Fischer began his own recording career in 1962. He was one of the early jazz arrangers to fully embrace Latin music, and recorded a number of albums under his own name, one of which included the now-classic jazz standard Pentislava. In the early 1970s, he joined the band of vibraphonist Cal Tjader, and subsequently developed his own Latin ensemble, Salsa Picante. He added a vocal group called 2+2 to the ensemble, and their first recording, 2+2, won Fischer his first Grammy award in 1981, with a second following in 1986 for Freefall.
Along the way, Fischer's wide-ranging musical interests and abilities led him to play and/or arrange on more than 100 albums for various artists, 50 of which were under his leadership. An encounter with a high school drum and bugle corp inspired Fischer to create the Clare Fischer Jazz Corps, for which he purchased all the instruments and hired top L.A. jazz studio musicians as players. He also wrote extensively for solo piano, a clarinet choir, and created his own symphonic works.
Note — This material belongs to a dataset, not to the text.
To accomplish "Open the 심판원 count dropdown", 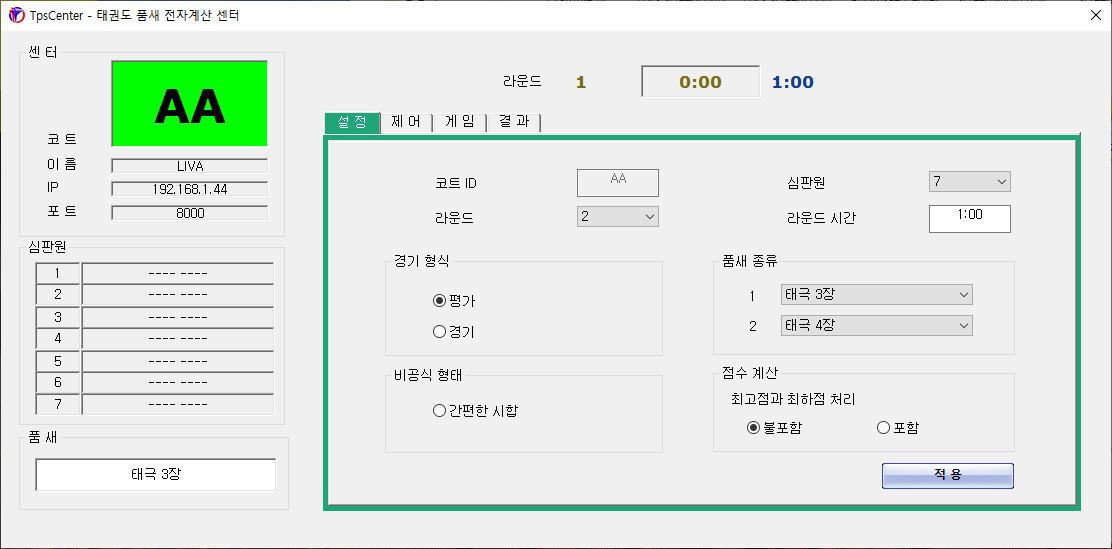I will point(970,182).
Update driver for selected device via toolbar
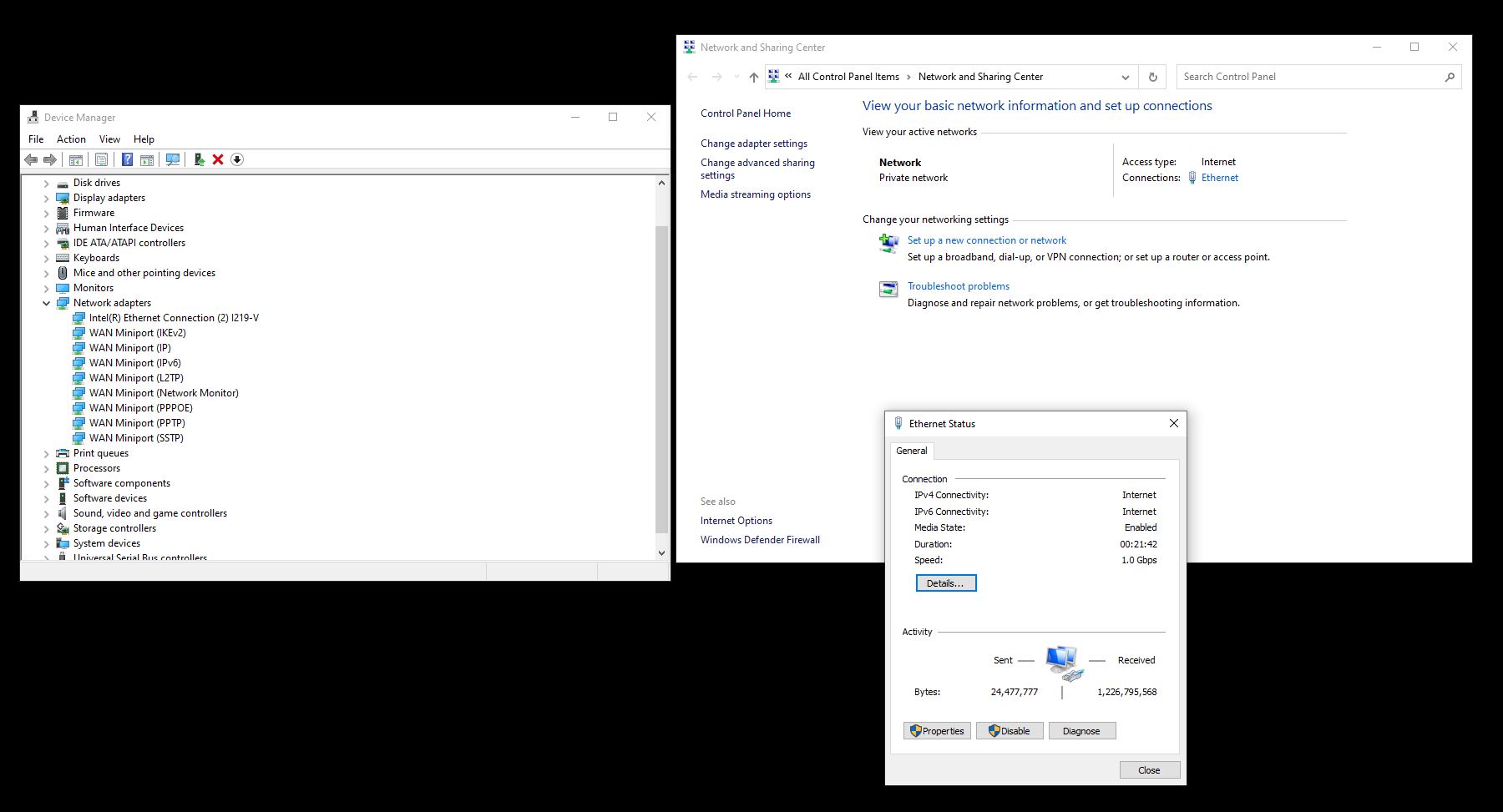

In the 1970s, Fischer began doing arrangements for R&B superstar Chaka Khan, which earned him a following of other R&B artists including The Jacksons and DeBarge. Appreciation for those arrangements led to even greater demand from popular music icons including Prince, Michael Jackson, Paul McCartney, Santana, Celine Dion and numerous others.
Veteran L.A. studio trumpeter Carl Saunders was a fan of Fischer from the age of 14 growing up in Las Vegas. "I wore out the local record store's copy of the Hi-Lo's Love Nest until they kicked me out. Years later I found out the track I still listen to from that record, "Yesterdays," was one that Clare arranged," he said over the phone this weekend. Saunders has been a fixture for years in Fischer's big bands, including the 2011 Grammy-nominated Continuum for Best Instrumental Arrangement. A decade ago, he recruited Fischer to arrange for his own recording Eclecticism.